> **Directions for this task**: Count the lines below that contain the string "height", matching case exactly, and give only the number.

> **Data for the task**:

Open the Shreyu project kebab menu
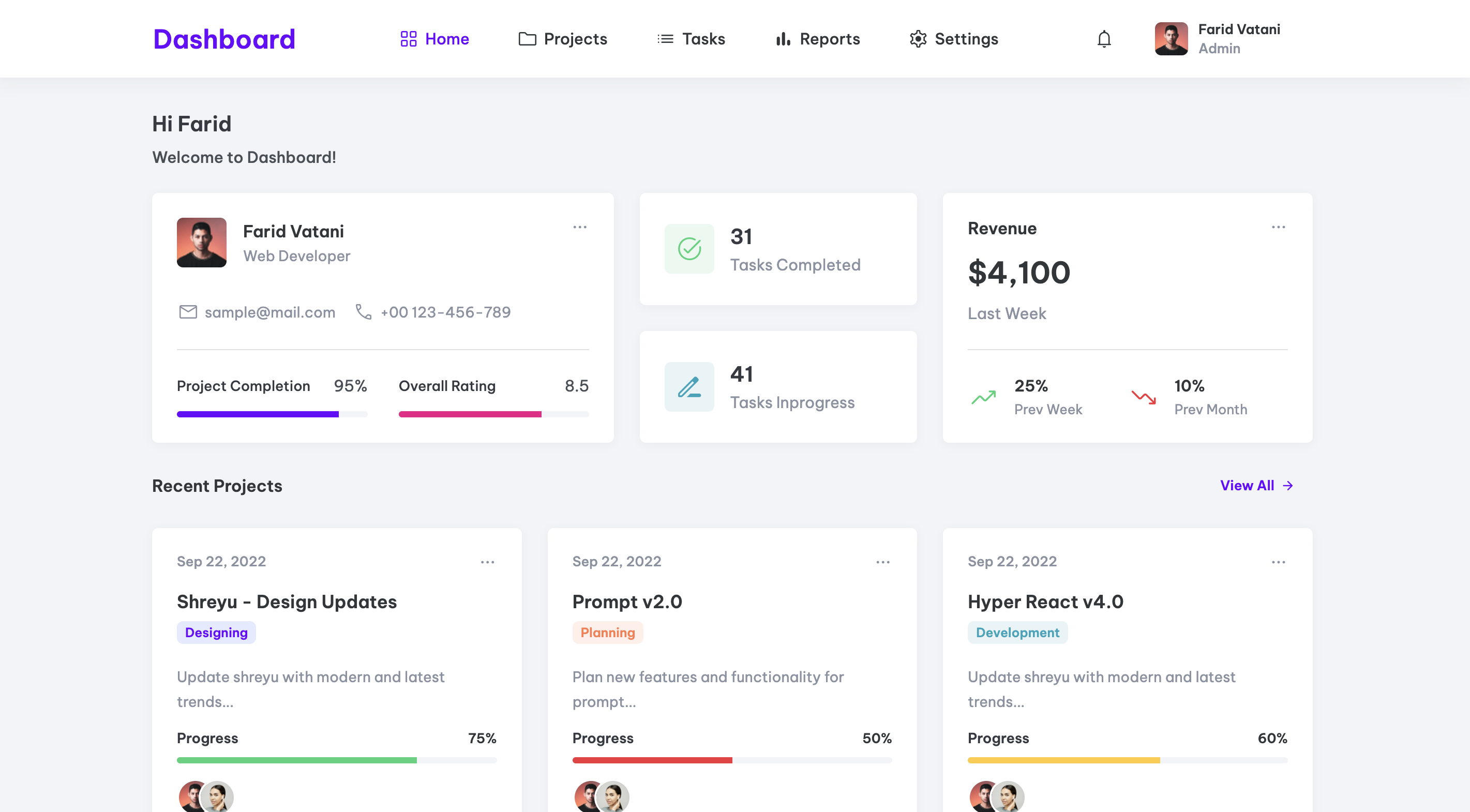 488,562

--

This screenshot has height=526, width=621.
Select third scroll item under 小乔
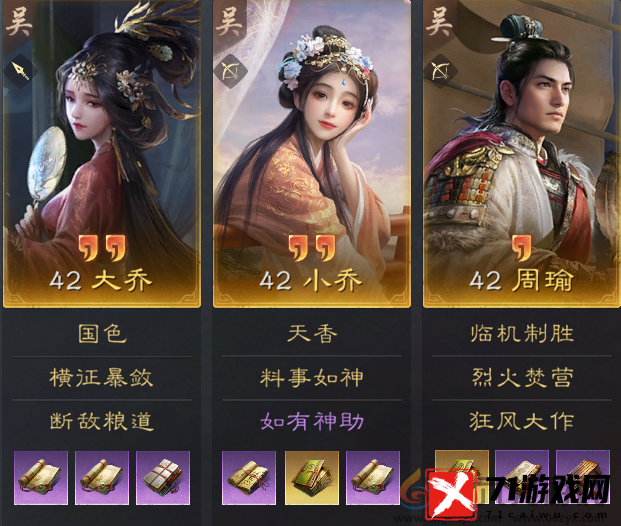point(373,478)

> **Solved problem**: 1